Make Room for Growth

Your Next Idea Is Not the Answer.

It's How You're Avoiding the Real Question.

Visionary founders are exceptional at generating ideas.

It's one of the things that made them successful. The ability to see around corners, spot opportunities others miss, and move toward something new before the rest of the market catches on. That instinct is real and it's valuable.

It also becomes one of the most reliable ways founders avoid dealing with problems that don't have clean answers.

A number dips. Execution stalls. The team isn't moving fast enough. And instead of sitting with the discomfort of an execution problem that's going to take time and hard work to fix, the founder's mind does what it does best. It generates a new idea. A new product. A new market. A new initiative that feels exciting and forward-moving and nothing like the slow, un-glamorous work of fixing what's already broken.

The new idea feels like progress. It isn't.

It's avoidance dressed up as vision.

When things feel uncertain, new ideas feel like momentum. Most of the time they're just a more comfortable place to look.

What's Actually Going On

I've worked with enough founders to recognize the pattern clearly. It usually shows up in clusters.

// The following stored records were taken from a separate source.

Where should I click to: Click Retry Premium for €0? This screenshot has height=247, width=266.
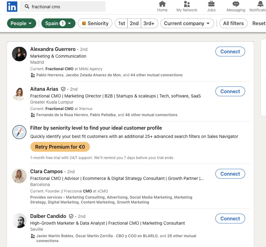click(60, 147)
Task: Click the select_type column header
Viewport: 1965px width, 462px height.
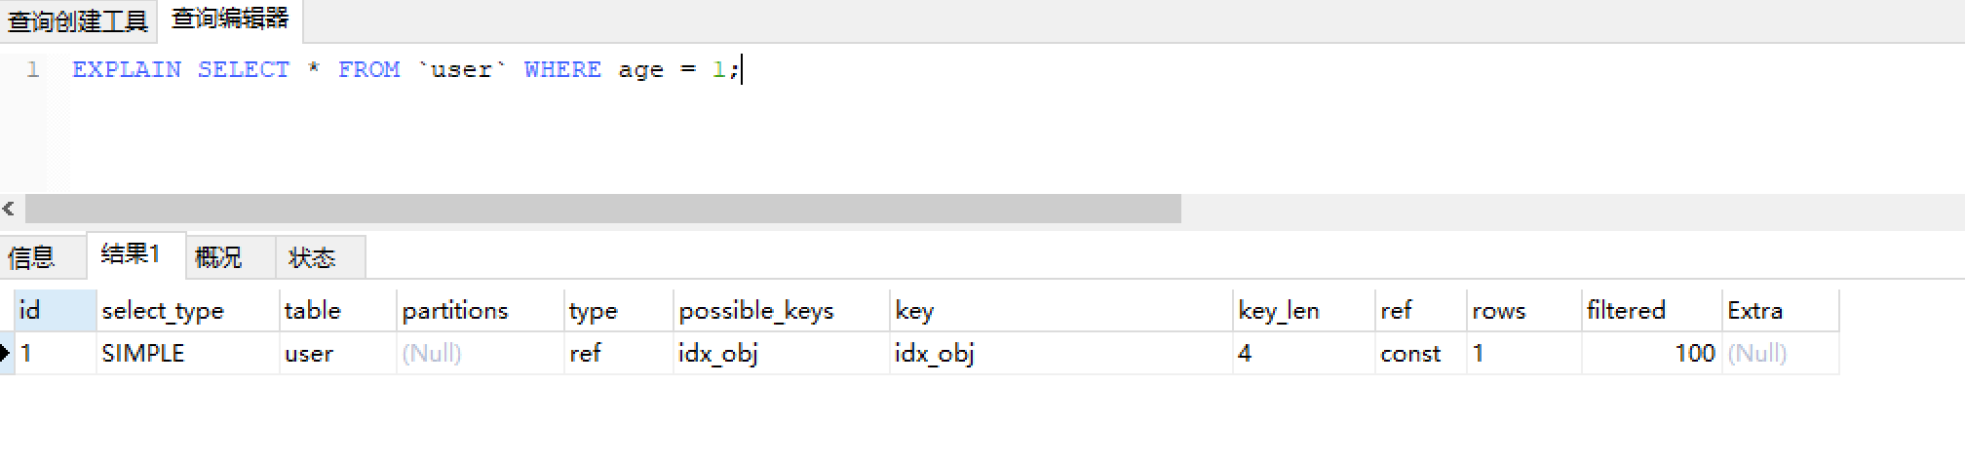Action: point(163,311)
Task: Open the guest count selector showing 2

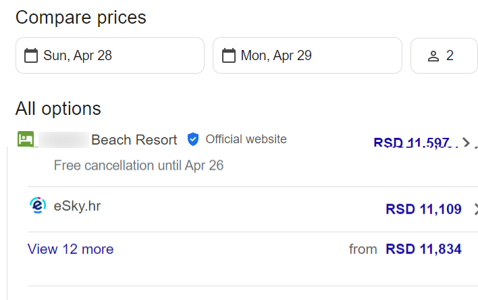Action: click(x=450, y=55)
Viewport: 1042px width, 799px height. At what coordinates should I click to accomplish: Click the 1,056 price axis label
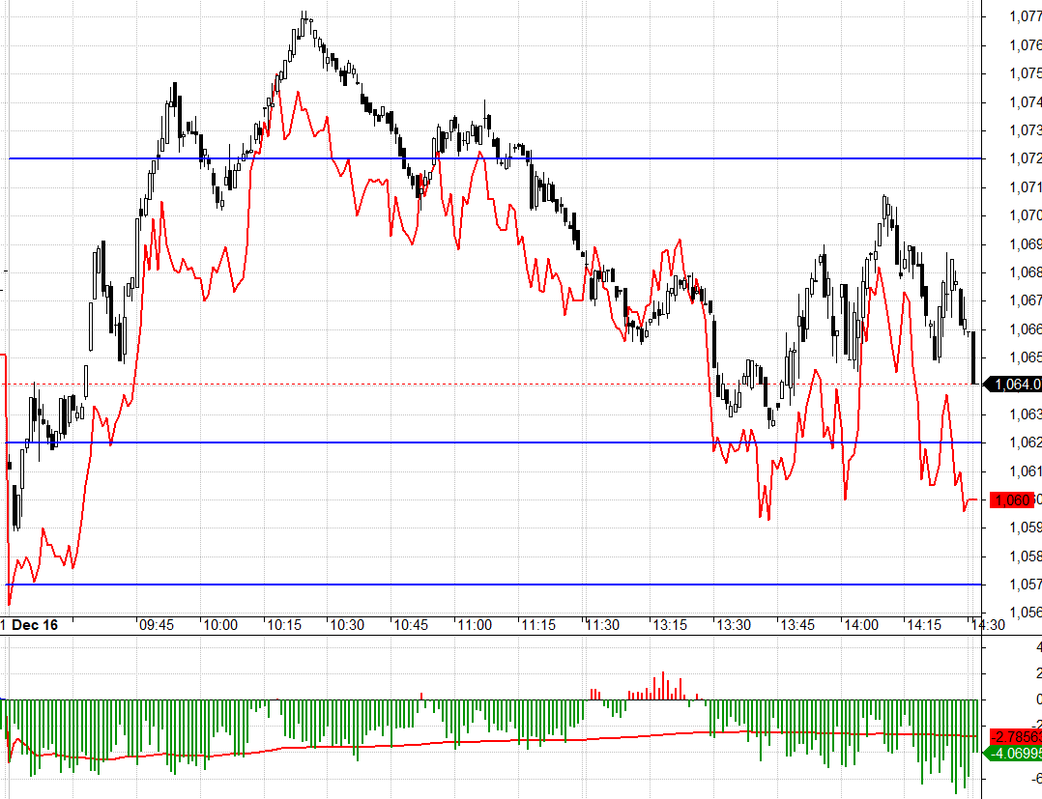(x=1025, y=613)
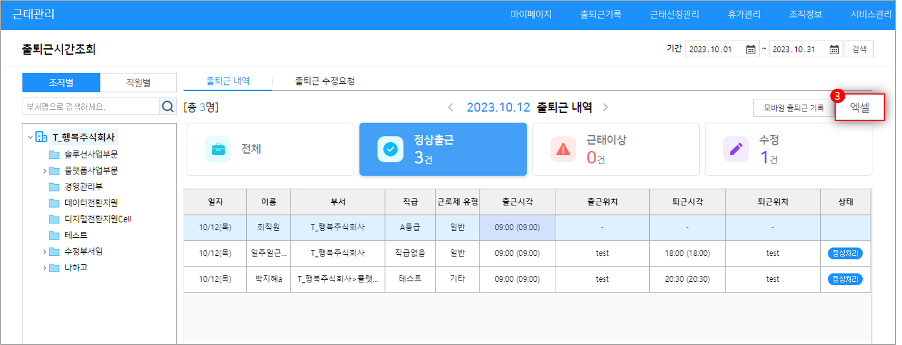Go to next day with right arrow

(x=605, y=107)
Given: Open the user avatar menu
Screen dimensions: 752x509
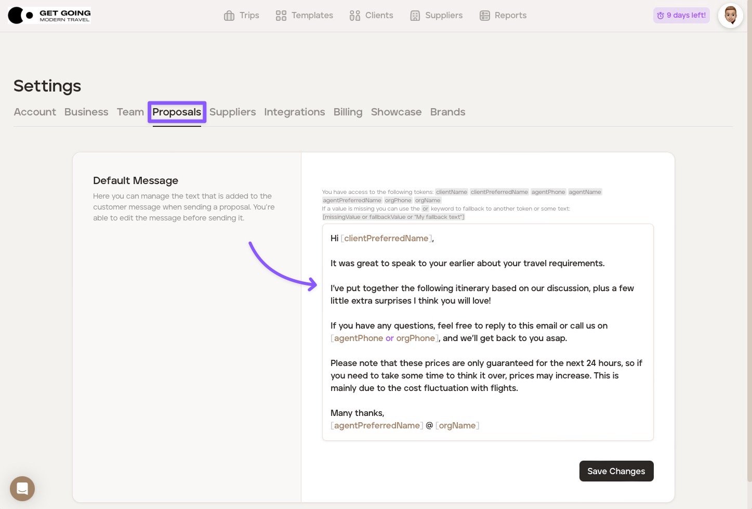Looking at the screenshot, I should 730,16.
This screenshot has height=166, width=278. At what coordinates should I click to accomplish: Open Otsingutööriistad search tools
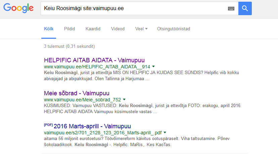coord(173,29)
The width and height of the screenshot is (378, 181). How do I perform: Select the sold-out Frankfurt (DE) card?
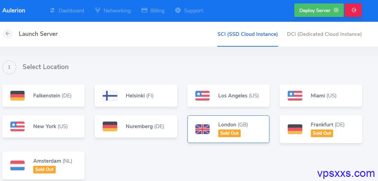[321, 129]
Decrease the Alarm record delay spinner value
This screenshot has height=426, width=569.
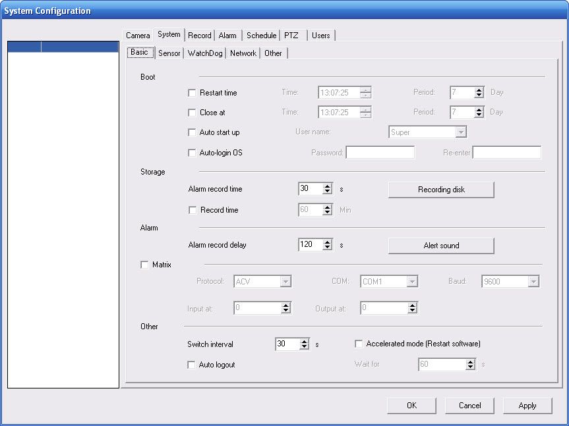pyautogui.click(x=328, y=248)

The quarterly planning session gets postponed. The sales team suddenly needs the founder's direct involvement again. A new product line comes up in conversation — early stage, exciting, full of possibility. And somewhere underneath all of it, the founder says something like: I don't think the team can handle it without me yet.

From the outside these look like separate events. A scheduling conflict, a performance problem, a strategic opportunity, an honest assessment of team readiness.

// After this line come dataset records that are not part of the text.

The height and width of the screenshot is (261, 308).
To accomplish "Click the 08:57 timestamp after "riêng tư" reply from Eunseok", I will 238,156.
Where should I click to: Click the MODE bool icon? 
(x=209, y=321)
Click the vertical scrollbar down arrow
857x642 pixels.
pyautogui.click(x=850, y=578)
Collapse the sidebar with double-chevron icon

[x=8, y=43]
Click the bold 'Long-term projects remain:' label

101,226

They're not separate. They're the same move repeated.

What's actually happening is this. The founder intellectually wants to step back and let the business run without them. But emotionally, they don't trust that it's safe to do so. So when something goes sideways — and something always goes sideways — they find a legitimate reason to re-enter. The dip in sales numbers is real. The team's hesitation is real. The new product opportunity might even be real.

But the timing is not a coincidence.

Re-entering the day-to-day when a number drops confirms exactly what the founder was afraid of: the team can't handle it without them. Except the team can't handle it without them in large part because the founder keeps stepping back in before they have to. Every time the founder swoops in to fix something, they send the same message. Don't worry, I've got it. And the team learns accordingly.

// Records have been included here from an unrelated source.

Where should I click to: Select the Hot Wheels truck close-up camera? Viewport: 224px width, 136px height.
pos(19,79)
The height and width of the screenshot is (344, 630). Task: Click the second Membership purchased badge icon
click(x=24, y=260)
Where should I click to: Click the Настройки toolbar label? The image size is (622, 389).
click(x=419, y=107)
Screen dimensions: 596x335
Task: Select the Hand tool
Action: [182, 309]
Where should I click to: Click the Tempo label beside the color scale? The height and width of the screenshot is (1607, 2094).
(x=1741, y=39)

The founder keeps proving the team can't handle it. By handling it for them.


The New Idea Problem

The new product conversation deserves its own examination because it's the subtlest version of this pattern and the most dangerous.

Launching something new feels strategic. It feels like the founder is doing what founders are supposed to do — driving growth, spotting opportunity, pushing the company forward. And sometimes that's exactly what it is.

But when a new idea surfaces at exactly the moment when execution on the existing business is struggling, it's worth asking a harder question.

Is this a genuine strategic opportunity? Or is it more comfortable to build something new than to fix something broken?

Building something new plays to a founder's strengths. It's creative, it's exciting, and the problems haven't shown up yet. Fixing an execution problem in an existing business is slow, uncomfortable, and requires the founder to confront things about how their company functions that are not easy to look at. Including, sometimes, their own role in creating them.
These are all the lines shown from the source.